Orchestra in Huntsville, Alabama, founded 1955

The Huntsville Symphony Orchestra is a symphonic orchestra located in Huntsville, Alabama. The current conductor and music director is Gregory Vajda. Vajda has been the conductor since the 2011-2012 season. The orchestra's resident conductor is Joseph Lee.^{7}

== History ==
The Huntsville Symphony was founded in the fall of 1955 by Alvin Dreger, a cellist from Huntsville, and Arthur Fraser, a conductor from Montevallo.^{3} They sent letters to local musicians and invited them to join the region's first orchestra.^{3} Forty musicians participated, many of whom were scientists in German rocket scientist Wernher von Braun's team.^{4} The symphony's first conductor was Dr.
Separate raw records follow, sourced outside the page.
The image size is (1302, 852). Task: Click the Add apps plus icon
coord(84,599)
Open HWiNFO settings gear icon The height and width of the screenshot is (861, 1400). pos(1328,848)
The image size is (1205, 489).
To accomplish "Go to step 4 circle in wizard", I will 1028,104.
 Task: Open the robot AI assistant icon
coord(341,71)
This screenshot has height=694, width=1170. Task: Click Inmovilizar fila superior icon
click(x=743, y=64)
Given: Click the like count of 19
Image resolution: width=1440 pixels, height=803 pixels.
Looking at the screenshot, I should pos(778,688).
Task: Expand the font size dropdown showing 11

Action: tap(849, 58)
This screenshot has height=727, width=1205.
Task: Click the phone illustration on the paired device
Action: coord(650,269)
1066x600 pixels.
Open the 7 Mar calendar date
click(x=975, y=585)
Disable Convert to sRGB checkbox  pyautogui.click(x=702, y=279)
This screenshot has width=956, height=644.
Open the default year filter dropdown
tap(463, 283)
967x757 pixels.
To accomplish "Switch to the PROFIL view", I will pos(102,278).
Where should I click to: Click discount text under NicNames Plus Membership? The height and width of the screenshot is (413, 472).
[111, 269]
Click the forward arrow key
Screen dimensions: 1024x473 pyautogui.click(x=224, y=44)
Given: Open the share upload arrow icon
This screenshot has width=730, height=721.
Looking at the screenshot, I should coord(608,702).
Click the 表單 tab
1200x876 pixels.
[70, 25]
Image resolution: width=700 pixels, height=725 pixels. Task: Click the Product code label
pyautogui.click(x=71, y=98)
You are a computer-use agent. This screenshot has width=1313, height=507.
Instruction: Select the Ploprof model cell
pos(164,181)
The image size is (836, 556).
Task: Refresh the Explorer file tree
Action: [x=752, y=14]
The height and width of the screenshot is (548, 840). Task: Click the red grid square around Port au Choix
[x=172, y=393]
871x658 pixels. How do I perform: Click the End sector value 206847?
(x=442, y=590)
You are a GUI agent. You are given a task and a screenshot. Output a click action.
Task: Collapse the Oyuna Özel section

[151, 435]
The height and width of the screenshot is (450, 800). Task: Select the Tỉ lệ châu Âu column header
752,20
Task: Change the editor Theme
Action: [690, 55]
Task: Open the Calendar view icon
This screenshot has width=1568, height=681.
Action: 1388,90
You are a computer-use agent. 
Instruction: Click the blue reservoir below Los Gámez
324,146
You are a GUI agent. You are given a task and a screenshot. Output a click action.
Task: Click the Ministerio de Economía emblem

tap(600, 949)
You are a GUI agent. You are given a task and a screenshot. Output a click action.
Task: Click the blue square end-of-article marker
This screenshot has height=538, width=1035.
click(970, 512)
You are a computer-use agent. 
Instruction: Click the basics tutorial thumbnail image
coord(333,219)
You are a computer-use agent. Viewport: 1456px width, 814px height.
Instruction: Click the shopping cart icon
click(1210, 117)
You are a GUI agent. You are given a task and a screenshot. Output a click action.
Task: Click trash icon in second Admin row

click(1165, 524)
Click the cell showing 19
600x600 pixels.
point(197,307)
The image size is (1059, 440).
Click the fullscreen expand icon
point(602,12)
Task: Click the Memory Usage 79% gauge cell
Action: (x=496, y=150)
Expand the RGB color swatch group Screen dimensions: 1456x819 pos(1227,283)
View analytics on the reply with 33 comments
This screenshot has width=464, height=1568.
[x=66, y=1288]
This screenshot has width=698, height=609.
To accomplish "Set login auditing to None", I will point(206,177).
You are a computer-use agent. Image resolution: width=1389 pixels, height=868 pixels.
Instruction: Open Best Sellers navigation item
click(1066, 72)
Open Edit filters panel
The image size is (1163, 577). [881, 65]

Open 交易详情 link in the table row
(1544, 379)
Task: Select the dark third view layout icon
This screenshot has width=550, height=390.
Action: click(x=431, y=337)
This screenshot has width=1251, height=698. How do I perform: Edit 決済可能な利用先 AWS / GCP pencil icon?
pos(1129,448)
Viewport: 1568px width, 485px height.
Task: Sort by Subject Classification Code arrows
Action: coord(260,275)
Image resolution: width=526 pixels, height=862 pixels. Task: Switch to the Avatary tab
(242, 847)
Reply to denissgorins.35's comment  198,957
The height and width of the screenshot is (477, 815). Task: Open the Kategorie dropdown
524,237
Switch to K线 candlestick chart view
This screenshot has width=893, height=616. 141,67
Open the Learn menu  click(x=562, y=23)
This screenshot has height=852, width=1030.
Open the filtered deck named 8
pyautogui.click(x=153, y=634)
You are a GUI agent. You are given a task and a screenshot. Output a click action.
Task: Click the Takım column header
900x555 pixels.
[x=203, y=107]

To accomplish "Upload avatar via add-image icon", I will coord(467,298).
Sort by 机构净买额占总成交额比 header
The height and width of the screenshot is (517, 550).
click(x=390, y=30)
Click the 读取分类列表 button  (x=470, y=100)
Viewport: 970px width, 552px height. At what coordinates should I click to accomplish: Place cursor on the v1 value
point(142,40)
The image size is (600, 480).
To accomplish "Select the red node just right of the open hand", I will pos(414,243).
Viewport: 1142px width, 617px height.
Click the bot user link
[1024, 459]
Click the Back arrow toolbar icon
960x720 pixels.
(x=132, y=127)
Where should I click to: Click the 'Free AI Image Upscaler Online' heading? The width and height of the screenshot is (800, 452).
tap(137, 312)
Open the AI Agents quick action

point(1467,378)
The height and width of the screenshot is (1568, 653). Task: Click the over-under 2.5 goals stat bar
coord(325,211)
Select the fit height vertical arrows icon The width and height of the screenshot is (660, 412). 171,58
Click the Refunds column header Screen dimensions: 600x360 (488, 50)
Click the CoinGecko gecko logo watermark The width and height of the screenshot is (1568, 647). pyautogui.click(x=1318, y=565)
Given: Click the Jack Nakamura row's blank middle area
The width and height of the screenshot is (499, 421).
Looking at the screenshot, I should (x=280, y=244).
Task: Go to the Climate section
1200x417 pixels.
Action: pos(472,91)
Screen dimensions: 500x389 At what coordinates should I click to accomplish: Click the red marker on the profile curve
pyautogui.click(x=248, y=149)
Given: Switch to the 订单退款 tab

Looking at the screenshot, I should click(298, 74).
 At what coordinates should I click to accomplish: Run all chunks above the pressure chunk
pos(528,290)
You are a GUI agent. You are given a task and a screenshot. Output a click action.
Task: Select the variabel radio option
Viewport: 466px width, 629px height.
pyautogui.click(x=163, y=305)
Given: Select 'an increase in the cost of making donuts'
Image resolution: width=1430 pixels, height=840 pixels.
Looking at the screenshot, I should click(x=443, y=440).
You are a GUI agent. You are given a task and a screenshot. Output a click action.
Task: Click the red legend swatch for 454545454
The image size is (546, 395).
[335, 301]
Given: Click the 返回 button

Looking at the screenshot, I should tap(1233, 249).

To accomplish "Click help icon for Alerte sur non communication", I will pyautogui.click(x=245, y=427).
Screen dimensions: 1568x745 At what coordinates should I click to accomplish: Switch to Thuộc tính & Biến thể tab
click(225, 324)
Arthur M. Fraser.^{3}

The HSO is the oldest continuously-operating professional orchestra in the state of Alabama.^{6} Past conductors include Arthur Fraser (1954-1959), Russell Gerhart (1959-1971), Marx Pales (1971-1988), Taavo Virkhaus (1989-2003) and Carlos Miguel Prieto (2003-2011).^{5}

The yearly concert programs include a Classical series, a Pops series and a "Casual Classics" series.^{5} Notable guest performers have included renowned cellist Yo-Yo Ma, the Canadian Brass and classical guitarist Manuel Barrueco.^{1} Hungarian composer Máté Balogh dedicated his piece Alabama March to the orchestra on the bicentennial of the State of Alabama in 2019.^{5}

== Current Leadership ==
Gregory Vajda is the orchestra's sixth and current conductor. He is recognized by many other organizations for his talents. Included are Music Director of the Portland Festival Symphony; Principal Guest Conductor of the Hungarian Radio Symphony; Artistic Director of Hungary’s UMZE New Music Ensemble; Artist in Residence of France’s Ensemble Ars Nova; and Program Director of the Peter Eötvös Contemporary Music Foundation. Previously he was Music Director of the International Armel Opera Festival and of Music in the Mountains Festival, California.^{7}

He has also conducted with the following orchestras: Hamburg State Opera, L’Opéra de Montréal, Palermo Opera, Atlanta Opera, Hungarian State Opera, Ensemble Intercontemporain, Budapest Symphony, Vienna Philharmonic, Frankfurt Radio Symphony, Montréal Symphony, Los Angeles Philharmonic, Louisville Orchestra, Oregon Symphony, Seattle Symphony, and Symphony Silicon Valley.^{7}

He is a highly decorated leader. His awards include the Artisjus Award for his work with contemporary music and the prestigious Bartók-Pásztory Award.^{7}

Vajda attended the Franz Liszt Academy of Music and was a pupil of Peter Eötvös, composer and conductor. He also has a deep family connection to music as his father is the acclaimed soprano, Veronika Kincses.^{7}

== Notable Performances and Guest Musicians ==

=== Notable Guest ===

- Yo-Yo Ma^{5}
- Manuel Barrueco^{5}
- Máté Balogh^{5}

=== List of Performances ===

- "Frankenstein!! (Superman)" (May 5, 2023) - performed at Randolph School
- Summer Night Symphony: The Fourth Wall (August 19, 2023)
- Tchaikovsky Vilolin Concerto (September 22, 2023)
- "Table Music" A Dinner Concert (September 24, 2023)
- The Music of Rocky Horror (October 20, 2023)
- Towards the Unknown Region (November 3, 2023)
- The Gospel According to Gershwin (December 31, 2023)
- Scheherazade (January 20, 2024)
- Carnival of Animals (February 10, 2024)
- Mozart and Mendelssohn (February 10, 2024)
- The Magic of Michael Grandinetti (March 23, 2024)
- Musical Walk with HSO (March 24, 2024)
- Mahler and Rachmaninov (April 13, 2024)
- Harry Potter and the Prisoner of Akaban in Concert (April 26-27, 2024) - not an HSO exclusive production^{2}
- May be the Fourth be with You (May 4, 2024)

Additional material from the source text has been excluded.